■ **Extracted text**
※ ※ ※

Everything You Need to Know about Ghosted by Emily Barr
This post is sponsored by Penguin Books UK.
We are back again with another Penguin Platform book club read-along. For those who are new, each month Penguin Platform picks a title from their newest releases. We then get to discuss all the spoilers with fellow readers on Discord and then ask the author all the questions we want in a Penguin Platform livestream. In March, we read Beasts of Prey by Ayana Gray, a thrilling fantasy novel based on Pan-African mythology. Last month, we read Man Down by James Goodhand, an important tale addressing toxic masculinity.
This month, we are reading Ghosted by Emily Barr. In this story, Ariel and Joe meet randomly but feel a strong connection nonetheless. They exchange numbers and agree to meet when Joe is back from a trip to France. However when Ariel messages him, the number Joe gave her is disconnected. He’s ghosted her (the title is starting to make sense, eh?). Bummed, she assumes she will never see him again.
Except she does. Again and again.
Ariel returns to the place she and Joe met, and is stunned to find him there, not in France as he said he’d be, and behaving as if he has no idea who she is…
If you are still unsure, here are 3 reasons why you should pick Ghosted up:
- The title just makes sense.

※ ※ ※

■ **Supplied material**
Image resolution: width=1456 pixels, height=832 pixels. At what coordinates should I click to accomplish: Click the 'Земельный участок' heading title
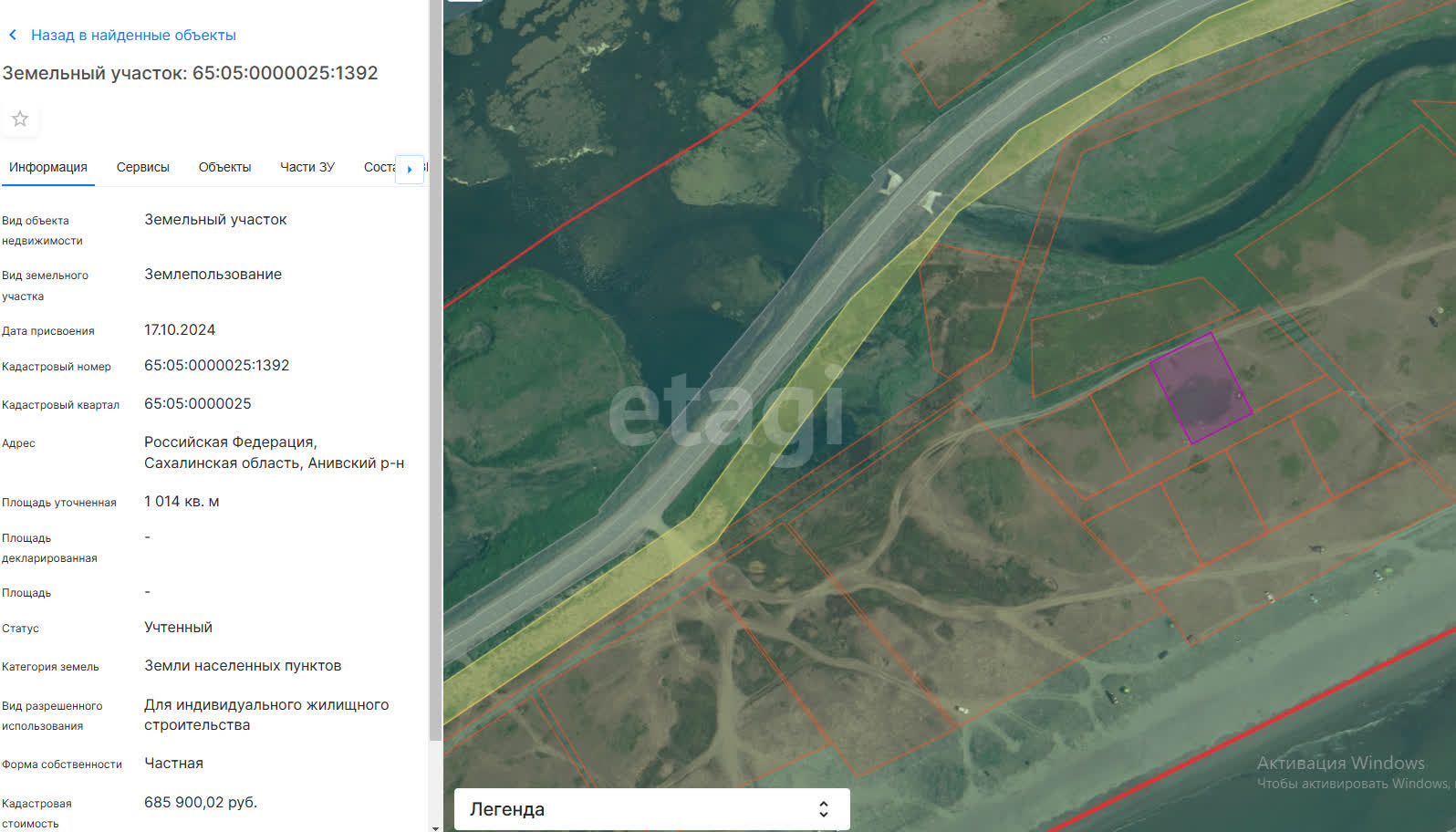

※ ※ ※

■ **List of tasks**
A: In the post about Ghosted, which book did the Penguin Platform read-along cover in March?
B: Using the post about Ghosted, explain why Ariel assumes she will never see Joe again.
C: Extend the post about Ghosted, picking up after its final line.

■ **Answers for this exercise**
A: Beasts of Prey by Ayana Gray.

B: When Ariel messages Joe, she finds that the number he gave her is disconnected. She takes this to mean he has ghosted her.

C:
Many books have good titles, but not all of them are great. Ghosted is just such a clever and perfect title. If a stranger asks you what you are reading, it would be very easy for you to explain the whole premise and why Ghosted is called Ghosted(, unlike the time I have to explain The Hunger Games but that’s another story).
- The characters are very witty.
In the acknowledgement notes, Emily mentioned that she felt grateful that the book was set in 2019 as it would be hard to imagine how they can ever meet each other under lockdown. How witty is that! You can imagine how well this translates into the characters.
- Emily Barr’s writing is very captivating.
As you can tell from the premise, this is very much a Groundhog Day situation. However, in each edition, Emily changes the description a little bit such that it never gets repetitive.